Nor does the complaint state a cause of action for malicious prosecution, an essential element of which is the termination in plaintiff’s favor of the former proceeding, here the contempt proceeding. (Hauser v Bartow, 273 NY 370; Miller v Milligan, 48 Barb 30; see, also, Burt v Smith, 181 NY 1, 5; Prosser, Torts [4th ed], § 120, p 853.) Since the court in the earlier proceeding merely directed defendant to re-serve her subpoena, and found that a traverse hearing would have been purposeless because plaintiff was out *447of the country on the return date its decision cannot be considered an adjudication on the merits in plaintiff’s favor. Thus, the manner of termination of the contempt proceeding fails to establish defendant’s lack of reasonable grounds for commencing it. (See Halberstadt v New York Life Ins. Co., 194 NY 1, 11.) Moreover, as already noted, since defendant had a legitimate business purpose in issuing the subpoena and pursuing the contempt proceeding after plaintiff did not appear, the facts, as alleged, do not constitute malice, an essential element of the tort of malicious prosecution. (Burt v Smith, supra, p 5; Munoz v City of New York, 18 NY2d 6, 9-10.)

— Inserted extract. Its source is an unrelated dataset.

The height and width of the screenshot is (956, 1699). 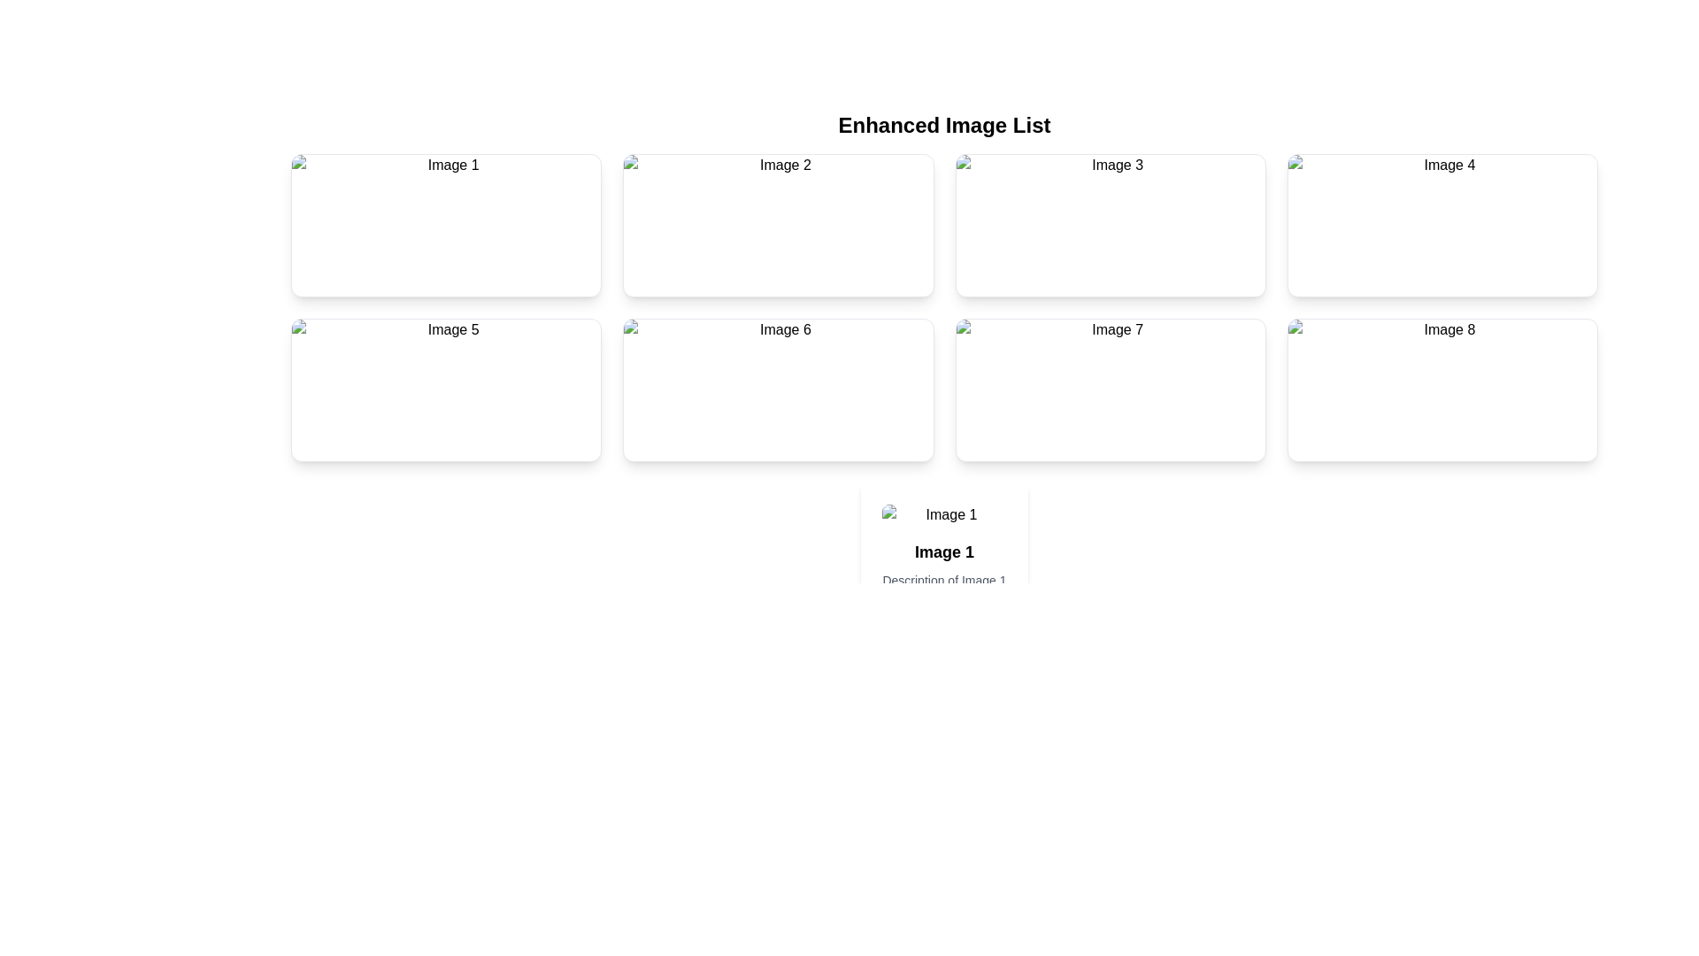 What do you see at coordinates (1443, 224) in the screenshot?
I see `the image thumbnail located in the second row, first column of the grid layout, which serves as a visual representation for related content` at bounding box center [1443, 224].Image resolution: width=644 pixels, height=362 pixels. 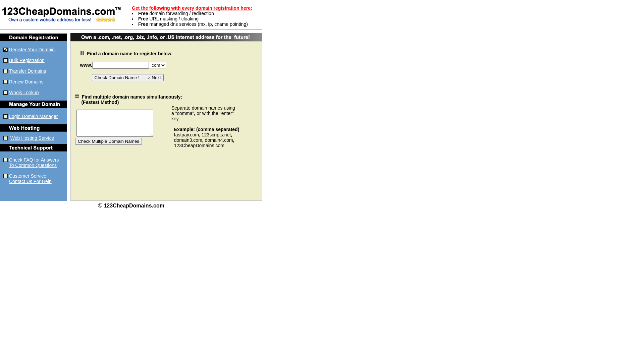 What do you see at coordinates (26, 81) in the screenshot?
I see `'Renew Domains'` at bounding box center [26, 81].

Equally meritless is the cause of action for prima facie tort, defined as “the infliction of intentional harm, resulting in damage, without excuse or justification, by an act or a series of acts which would otherwise be lawful” (Ruza v Ruza, 286 App Div 767, 769; see, also, ATI, Inc. v Ruder & Finn, 42 NY2d 454, 458). As previously discussed, defendant’s service of a subpoena, and the consequent contempt proceeding, were not corrupt, but instead merely constituted a legitimate attempt to collect a judgment. Plaintiff fails to allege facts sufficient to demonstrate that in issuing the subpoena defendant was motivated solely by a desire to harm or torment her. Where other motives exist, such as profit, self-interest, or business advantage, prima facie tort does not lie. (Squire Records v Vanguard Recording Soc., 25 AD2d 190.) Thus, the complaint fails to allege facts sufficient to support a claim of malicious intention to injure the plaintiff, an essential ingredient of a prima facie tort. (See John C. Supermarket, Inc. v New York Prop. Ins. Underwriting Assn., 60 AD2d 807.) “It would be unwise * * * to allow every unrealized cause of action to be tortured into a prima facie tort action, by the liberal application of ‘malicious’ to the motives of the disappointed plaintiff, thus affording a forum for a never-ending source of new litigation.” (Belsky v Lowenthal, 62 AD2d 319, 322.)

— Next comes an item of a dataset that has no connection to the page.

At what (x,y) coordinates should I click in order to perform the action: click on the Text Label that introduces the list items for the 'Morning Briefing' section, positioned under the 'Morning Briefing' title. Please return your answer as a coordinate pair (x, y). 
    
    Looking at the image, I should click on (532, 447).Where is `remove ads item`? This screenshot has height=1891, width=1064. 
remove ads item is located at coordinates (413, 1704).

Finally, the complaint fails to state a cause of action for intentional infliction of mental distress. Recovery for such a tort lies “where severe mental pain or anguish is inflicted through a deliberate and malicious campaign of *448harassment or intimidation” (Nader v General Motors Corp., 25 NY2d 560, 569; see, also, Long v Beneficial Fin. Co. of N. Y39 AD2d 11). Aside from the absence of malice, the cause of action fails because plaintiff alleges only one instance of allegedly aggravating conduct, instead of the series of acts necessary to establish a viable action. Although labeled “intentional infliction of mental distress” the fourth cause of action, in terms of the facts pleaded, offers nothing to distinguish it from the other three.

In sum, the entire complaint must be dismissed because the facts alleged do not support the theories of recovery advanced.

Accordingly, the order, Supreme Court, New York County (Nadel, J.), entered October 13, 1982, denying defendant’s motion to dismiss the complaint for failure to state a cause of action should be reversed, on the law, with costs and disbursements, and the motion granted.

Silverman, Bloom, Fein and Kassal, JJ., concur.

Order, Supreme Court, New York County, entered on October 13, 1982, unanimously reversed, on the law, and the motion to dismiss the complaint granted. Appellant shall recover of respondent $75 costs and disbursements of this appeal.

CPLR 4502 (subd [b]) provides, “A husband or wife shall not be required, or, without consent of the other if living, allowed, to disclose a confidential communication made by one to the other during marriage.”